Fonte: Valor Investe (21 de julho de 2020 )
Divulgação/Alliar

 

Os efeitos da pandemia de covid-19 são indubitavelmente desastrosos, tanto do ponto de vista da saúde quanto da economia, mas quando o pior do novo coronavírus tiver passado são os efeitos “secundários” na saúde que poderão vir a preocupar os brasileiros.

 

Isto porque, enquanto houve uma corrida por testes de covid-19, a realização de exames clínicos e de imagem caíram cerca de 90% desde o desembarque do novo coronavírus no Brasil, incluindo exames cardiológicos segundo dados da Alliar (Centro de Imagem Diagnósticos), dona da rede de laboratórios CDB.

 

A demanda por angioplastia (um procedimento para normalizar o fluxo sanguíneo no coração) despencou 75%. Esse não é o tipo de procedimento que uma pessoa “acorda e resolve fazer”, assim, os adiamentos podem ter impacto significativo na saúde dos brasileiros, de acordo com Sami Foguel (foto abaixo), presidente da Alliar.

 

Sami Foguel — Foto: Léo Pinheiro/Valor

“Não sabemos se isso vai criar um problema crônico de doenças.

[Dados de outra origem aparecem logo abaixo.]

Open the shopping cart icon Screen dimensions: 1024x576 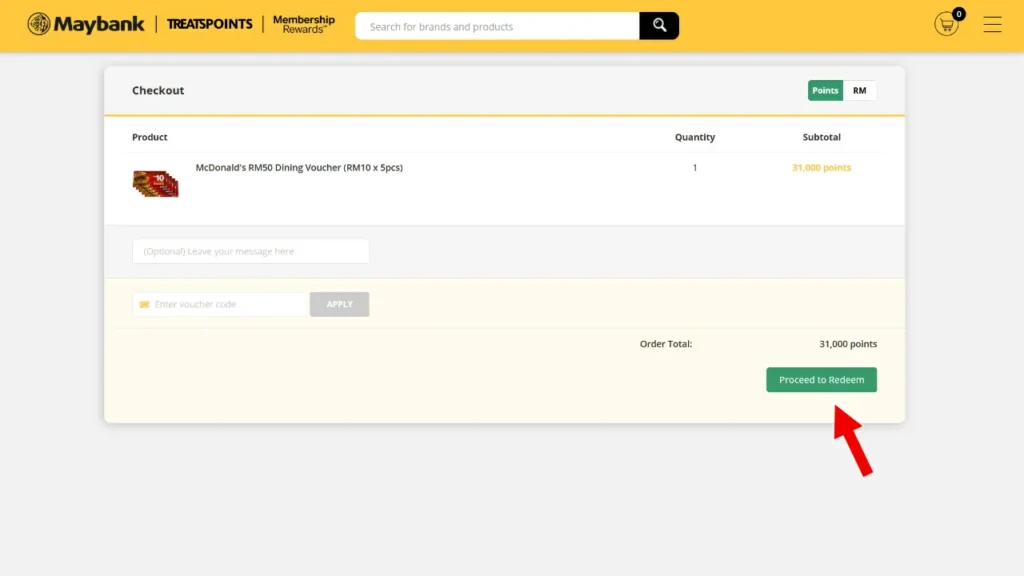click(946, 25)
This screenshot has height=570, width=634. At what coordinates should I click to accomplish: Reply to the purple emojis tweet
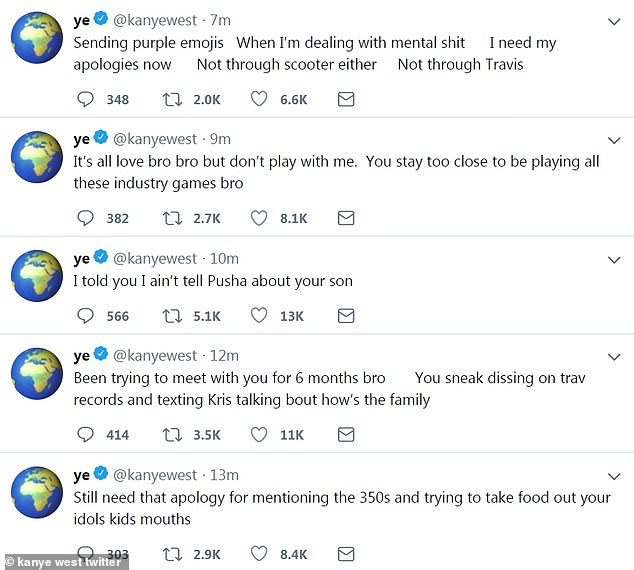[x=86, y=99]
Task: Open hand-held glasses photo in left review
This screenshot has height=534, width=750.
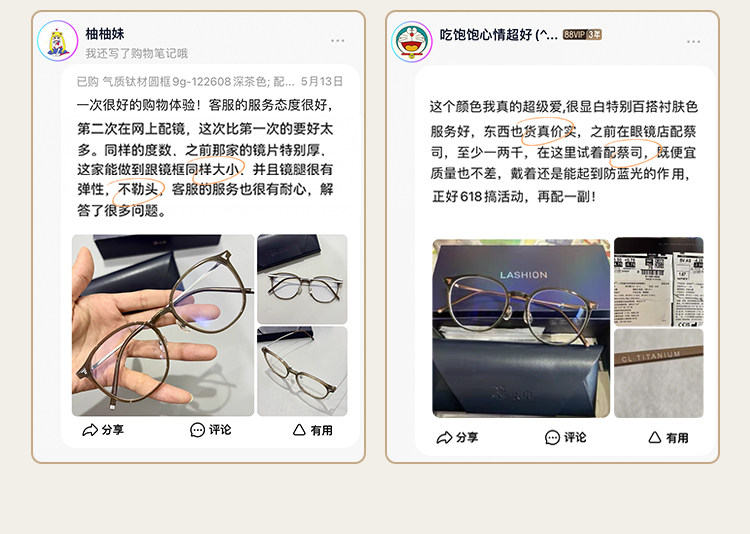Action: [x=163, y=325]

Se não forem tratadas, infelizmente terá impacto”, disse Foguel em entrevista ao Valor Investe.

 

Para driblar os entraves do isolamento social na prestação de serviços, e minimizar a chance de a pandemia levar a outros problemas de saúde, a medicina diagnóstica seguiu a trilha do comércio e avançou alguns anos em poucos meses. O avanço da telemedicina e do atendimento “delivery” é um dos ganhos do setor, aponta Foguel.

 

A Alliar passou a realizar na casa do cliente exames como ultrassom, eletrocardiograma, Mapa (Monitoração Ambulatorial da Pressão Arterial) e holter (mede a atividade elétrica do coração). Para os hospitais e clínicas parceiros, a companhia passou a oferecer procedimentos com telecomando por meio da iDr, empresa do grupo que nasceu das necessidades trazidas pela pandemia.

 

“Remotamente é possível controlar ressonâncias no país inteiro. Um mesmo operador pode controlar duas ou três máquinas ao mesmo tempo. Tudo é feito de forma centralizada”, conta o executivo.

 

A diversificação deu fôlego para Alliar atravessar o pior período. Para Foguel, os impactos da covid-19 nos negócios da Alliar não devem ter ultrapassado o mês de abril.

 

“O pior da crise ficou absolutamente para trás. Desde abril, vemos a demanda voltando mês a mês e em uma velocidade bem rápida”, diz o executivo, que prefere não arriscar uma previsão de retorno dos negócios ao nível anterior à pandemia.

 

Outra herança da pandemia é a revisão da necessidade de estar fisicamente presente. “Esse modelo de atendimento domiciliar nos faz refletir sobre a necessidade de expansão física, como antigamente. O modelo de precisar ter centenas de pontos começa a ser questionado”, diz Foguel.

 

Diante do novo cenário, o executivo conta que a companhia tem testado alguns projetos pilotos de atendimentos como forma de democratizar o acesso a exames, mas não deu detalhes sobre os formatos.

 

De portas abertas – com álcool em gel
Com a reabertura das atividades em diversas cidades brasileiras, a Alliar voltou a abrir suas portas com adequações ao novo momento, que incluem distanciamento na recepção, digitalização de processos para a entrada com ‘webcheck-in’ e fluxo diferente dentro das clínicas a depender do tipo de atendimento, com separação de potenciais casos de contaminados por covid-19.

 

Os atendimentos estilo “drive thru” para a realização de testes rápidos e sorológicos de covid-19 estão mantidos. “Acaba retirando do ambiente da clínica os casos suspeitos e é um método conveniente e que preserva os pacientes”, explica Foguel.